IO.copy buffer too small?

What’s the motivation behind the 4KB buffer in IO.copy? I guess it’s a trade-off between memory and number of syscalls/cpu usage, but might 4KB be a little too restrictive for modern systems? I don’t know if crystal is used much in embedded systems? A larger buffer (up to 128KB) performs up to 5 times better:

require "benchmark"

SIZES = { 4096, 8196, 16384, 131072, 262144 }
class IO
  {% for n in SIZES %}
  def self.copy_{{n}}(src, dst, limit : Int) : UInt64
    raise ArgumentError.new("Negative limit") if limit < 0

    limit = limit.to_u64

    buffer = uninitialized UInt8[{{n}}]
    remaining = limit
    while (len = src.read(buffer.to_slice[0, Math.min(buffer.size, Math.max(remaining, 0))])) > 0
      dst.write buffer.to_slice[0, len]
      remaining -= len
    end
    limit - remaining
  end
  {% end %}
end

File.open("/dev/zero") do |zero|
  File.open("/dev/null", "w") do |null|
    Benchmark.ips do |x|
      {% for n in SIZES %}
        x.report("copy 1GB with {{n}}B buffer") do
          IO.copy_{{n}}(zero, null, 1_048_576)
        end
      {% end %}
    end
  end
end
  copy 1GB with 4096B buffer   2.89k (346.34µs) (± 0.65%)  0.0B/op   4.92× slower
  copy 1GB with 8196B buffer   4.10k (243.67µs) (± 2.03%)  0.0B/op   3.46× slower
 copy 1GB with 16384B buffer   6.93k (144.22µs) (± 1.56%)  0.0B/op   2.05× slower
copy 1GB with 131072B buffer  13.52k ( 73.97µs) (± 1.50%)  0.0B/op   1.05× slower
copy 1GB with 262144B buffer  14.21k ( 70.37µs) (± 1.09%)  0.0B/op        fastest

We have seen similar “read-world” results in our server application by overriding IO.copy with a 128KB buffer.

Collected material ::

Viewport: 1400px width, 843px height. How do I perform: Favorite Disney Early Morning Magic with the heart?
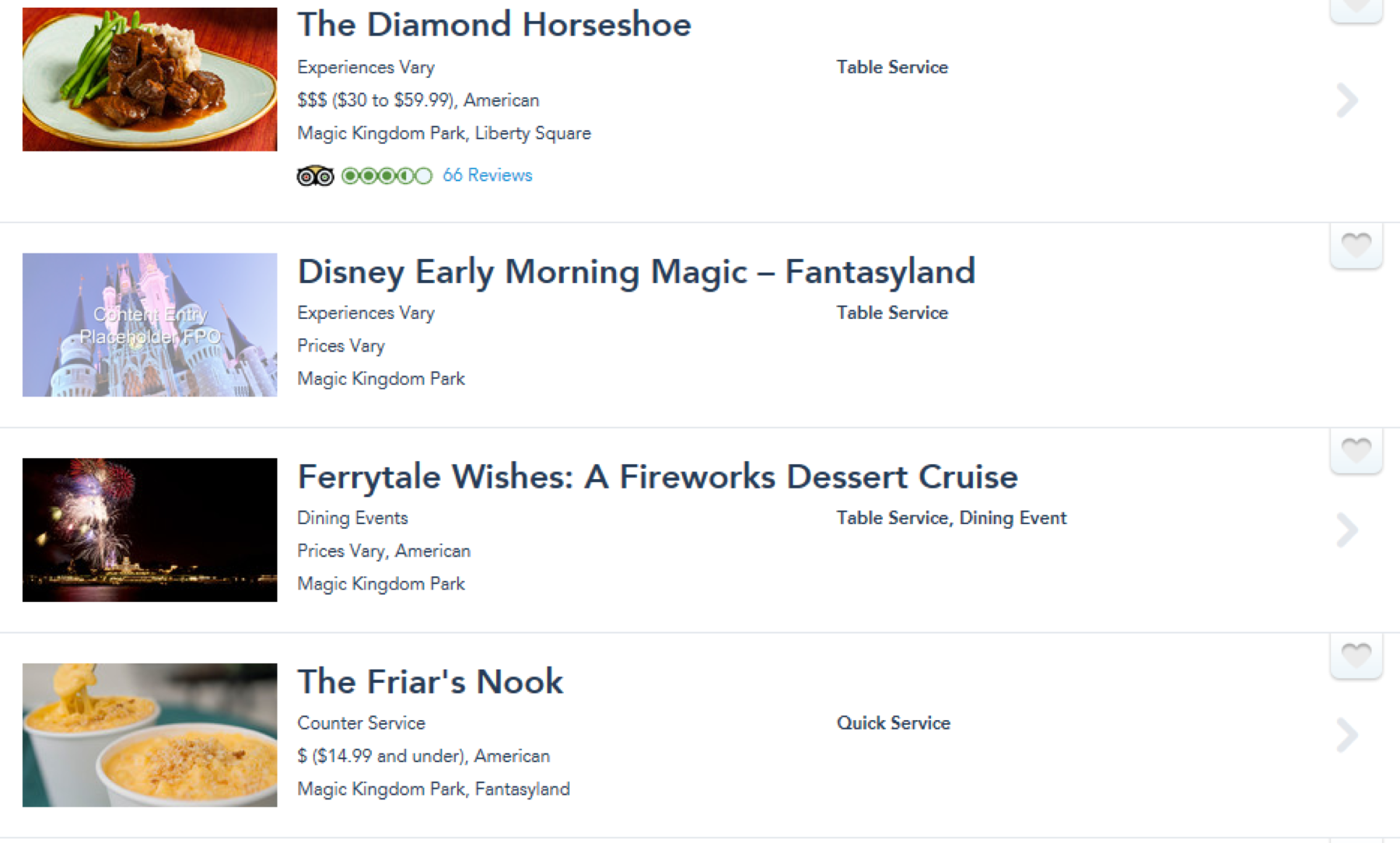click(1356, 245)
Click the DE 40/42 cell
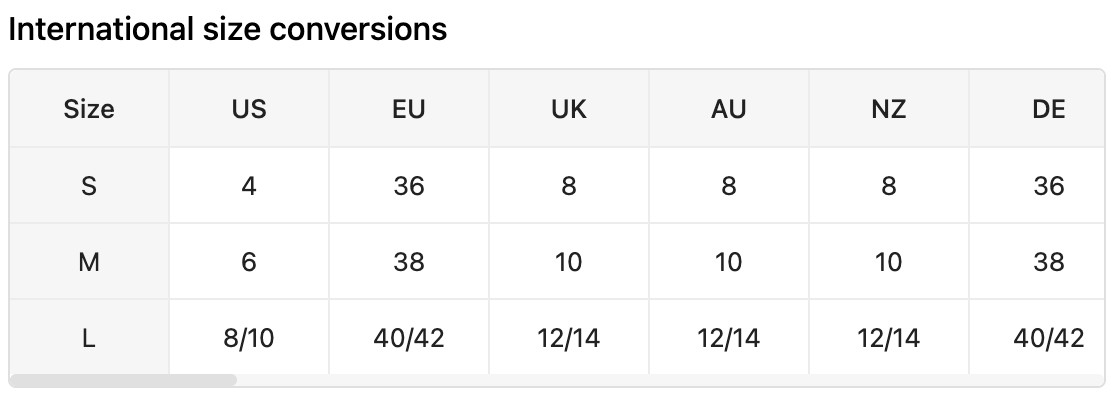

Objective :: Return the forum post above on the IO.copy buffer size in full, word for word, with every line of code and benchmark output kept as it stands.

Answer ::
IO.copy buffer too small?

What’s the motivation behind the 4KB buffer in IO.copy? I guess it’s a trade-off between memory and number of syscalls/cpu usage, but might 4KB be a little too restrictive for modern systems? I don’t know if crystal is used much in embedded systems? A larger buffer (up to 128KB) performs up to 5 times better:

require "benchmark"

SIZES = { 4096, 8196, 16384, 131072, 262144 }
class IO
  {% for n in SIZES %}
  def self.copy_{{n}}(src, dst, limit : Int) : UInt64
    raise ArgumentError.new("Negative limit") if limit < 0

    limit = limit.to_u64

    buffer = uninitialized UInt8[{{n}}]
    remaining = limit
    while (len = src.read(buffer.to_slice[0, Math.min(buffer.size, Math.max(remaining, 0))])) > 0
      dst.write buffer.to_slice[0, len]
      remaining -= len
    end
    limit - remaining
  end
  {% end %}
end

File.open("/dev/zero") do |zero|
  File.open("/dev/null", "w") do |null|
    Benchmark.ips do |x|
      {% for n in SIZES %}
        x.report("copy 1GB with {{n}}B buffer") do
          IO.copy_{{n}}(zero, null, 1_048_576)
        end
      {% end %}
    end
  end
end
  copy 1GB with 4096B buffer   2.89k (346.34µs) (± 0.65%)  0.0B/op   4.92× slower
  copy 1GB with 8196B buffer   4.10k (243.67µs) (± 2.03%)  0.0B/op   3.46× slower
 copy 1GB with 16384B buffer   6.93k (144.22µs) (± 1.56%)  0.0B/op   2.05× slower
copy 1GB with 131072B buffer  13.52k ( 73.97µs) (± 1.50%)  0.0B/op   1.05× slower
copy 1GB with 262144B buffer  14.21k ( 70.37µs) (± 1.09%)  0.0B/op        fastest

We have seen similar “read-world” results in our server application by overriding IO.copy with a 128KB buffer.